Just so you know, this article is intended to provide helpful information, not financial advice. We’d always recommend that you seek independent advice if you’re concerned about your credit score or want more information.

Financial lenders such as building societies use credit scores as part of checking someone’s suitability for a loan or mortgage. As it’s our aim to make home ownership a reality for as many people as possible, we thought it would be helpful to provide a quick breakdown of what a credit score is, why it’s important, and the things that can affect it.

What's a credit score?

Your credit score is a number that shows how likely you are to repay your debts. It’s based on your credit history, which shows how well you’ve managed debt in the past. It’s used by lenders to help assess if someone is suitable for financial agreements, such as loans, leases, and mortgages.

Why is my credit history important?

Your credit history can influence all kinds of big financial decisions and is taken into account when you apply for a mortgage.

But bear in mind that different credit reference agencies will score you in different ways. And your credit history is just one of many factors that lenders might consider.

What affects my credit score?

You might already know the basics of credit scores – for example, that paying your bills late will likely have a negative effect. But not all factors affecting your credit score are obvious. Here are a few things you might not have considered yet:

1. Not taking out any credit

Taking out credit means borrowing money from a lender. It can include things like spending on a credit card or taking out a loan. It might sound strange, but if you’ve never done this, it can have a negative effect on your credit score. That’s because your credit score is affected by how reliably you’ve paid back credit in the past. So if you’ve never taken out credit, it’s harder to tell how well you’d manage debt.

2. Maxing out your credit card... or not using it at all

Keeping up with your credit card payments can have a positive impact on your credit score. But it’s not as simple as that. Lenders will also look at how much available credit you’re using. And if you’re spending lots on your credit card, it might look like you’re relying on large amounts of credit to get through the month.

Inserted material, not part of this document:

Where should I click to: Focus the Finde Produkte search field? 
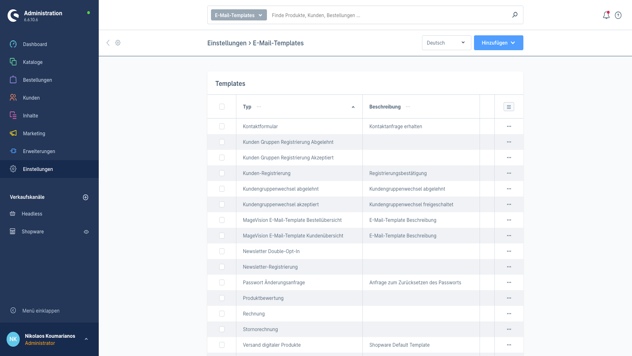(x=388, y=15)
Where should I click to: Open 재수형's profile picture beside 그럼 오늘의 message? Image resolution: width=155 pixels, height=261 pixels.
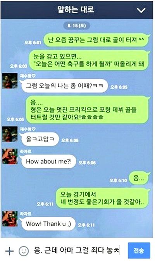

So is it more responsible not to use your credit card at all? Not necessarily. Having a credit card you don’t use could make it seem as if you’ve got access to too much credit. As a result, it could still have a negative impact on your credit score.

3. Using Experian Boost

To potentially help people turn their dream of owning a home into a reality, we recently teamed up with Experian and their Boost service. Experian Boost allows you to potentially improve your credit score by sharing information about your regular spending, allowing payments such as council tax and streaming subscriptions to contribute to your score, when they usually wouldn’t.

4. Forgetting old financial ties

If you’ve shared finances with an ex-partner or ex-flatmate in the past, your credit history might still be linked with theirs. It could be that you took out a loan together, or even shared a bank account for bills. This can mean that their credit history is considered along with yours. However, if you’ve broken off your financial ties with this person, you can ask credit reference agencies to de-link your credit histories.

5. Not registering to vote

Credit agencies look at the electoral role to confirm your identity. And if you’re not registered to vote, it’s more difficult for them to check you are who you say you are. Just bear in mind that if you register to vote, it can take a while for it to appear on your credit history.

You should also keep an eye out for incorrect information or fraudulent activity. By checking your credit report on a fairly regular basis, you can flag up anything that doesn't look right.

This article is intended for information purposes only and is accurate at the time of publication. It’s always advisable to verify any information you take before relying on it.

Your property could be repossessed if you don't keep up your mortgage repayments.